Bedingung 1. Ordnung:  X'y - X'X \hat\beta = 0 \,

X ' \hat{u} = X ' (y - X \hat\beta) = X'y - X'X \hat\beta = 0 \,
Wegen der Annahme, dass X\, den Spaltenvektor (1, \ldots, 1)' \, enthält.

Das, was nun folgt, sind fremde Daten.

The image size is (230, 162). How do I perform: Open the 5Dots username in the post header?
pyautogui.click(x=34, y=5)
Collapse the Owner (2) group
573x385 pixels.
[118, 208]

gilt \sum_{t=1}^n \hat{u}_t = 0 \,

Beweis: 


  \begin{matrix}
   X ' \hat{u}       & = 0 & & \\
   x_{.,1} ' \hat{u} & = 0 & \Leftrightarrow & \sum_{t=1}^n x_{t,1} \hat{u}_t = 0 \\
   x_{.,2} ' \hat{u} & = 0 & \Leftrightarrow & \sum_{t=1}^n x_{t,2} \hat{u}_t = 0 \\
   \vdots & & & \\
   x_{.,k} ' \hat{u} & = 0 & \Leftrightarrow & \sum_{t=1}^n x_{t,k} \hat{u}_t = 0 \\
  \end{matrix}
  

x_{.,1} = 1 \Rightarrow \sum_{t=1}^n \hat{u}_t = 0 \,

und natürlich auch \frac 1 n \sum_{t=1}^n \hat{u}_t = \bar \hat u = 0 
Wichtige Schlussfolgerung


 \bar y =
 \frac 1 n \sum_{t=1}^n y_t = \frac 1 n \sum_{t=1}^n (\hat{y}_t + \hat{u}_t) =
 \frac 1 n \left( \sum_{t=1}^n \hat{y}_t + \sum_{t=1}^n \hat{u}_t \right) = 
 \frac 1 n \sum_{t=1}^n \hat{y}_t =
 \bar \hat y
 


\sum_{t=1}^n (y_t - \bar y)^2 = 
\sum_{t=1}^n (\hat{y}_t + \hat{u}_t - \bar y)^2 = 
\sum_{t=1}^n (\hat{y}_t - \bar y + \hat{u}_t )^2 =

 = \sum_{t=1}^n (\hat{y}_t - \bar y)^2 + \sum_{t=1}^n \hat{u}_t^2 + 2 \sum_{t=1}^n (\hat{y}_t - \bar y) \hat{u}_t =

 = \sum_{t=1}^n (\hat{y}_t - \bar \hat y)^2 + \sum_{t=1}^n \hat{u}_t^2 + 2 \left( \sum_{t=1}^n \hat{y}_t \hat{u}_t - \bar y \sum_{t=1}^n \hat{u}_t \right) =

 = \sum_{t=1}^n (\hat{y}_t - \bar \hat y)^2 + \sum_{t=1}^n \hat{u}_t^2

Nebenrechung: 

 
  \begin{matrix}
  \sum_{t=1}^n \hat{y}_t \hat{u}_t = 
  \hat{y}'\hat{u} = 
  (X \beta)'(y - X \beta) =
  (X \beta)'y - (X \beta)'(X \beta) =
  \beta ' X ' y - \beta ' X ' X \beta = 
  \beta ' ( & \underbrace{X'y - X'X \beta} & ) \\
  & 0 & 
  \end{matrix}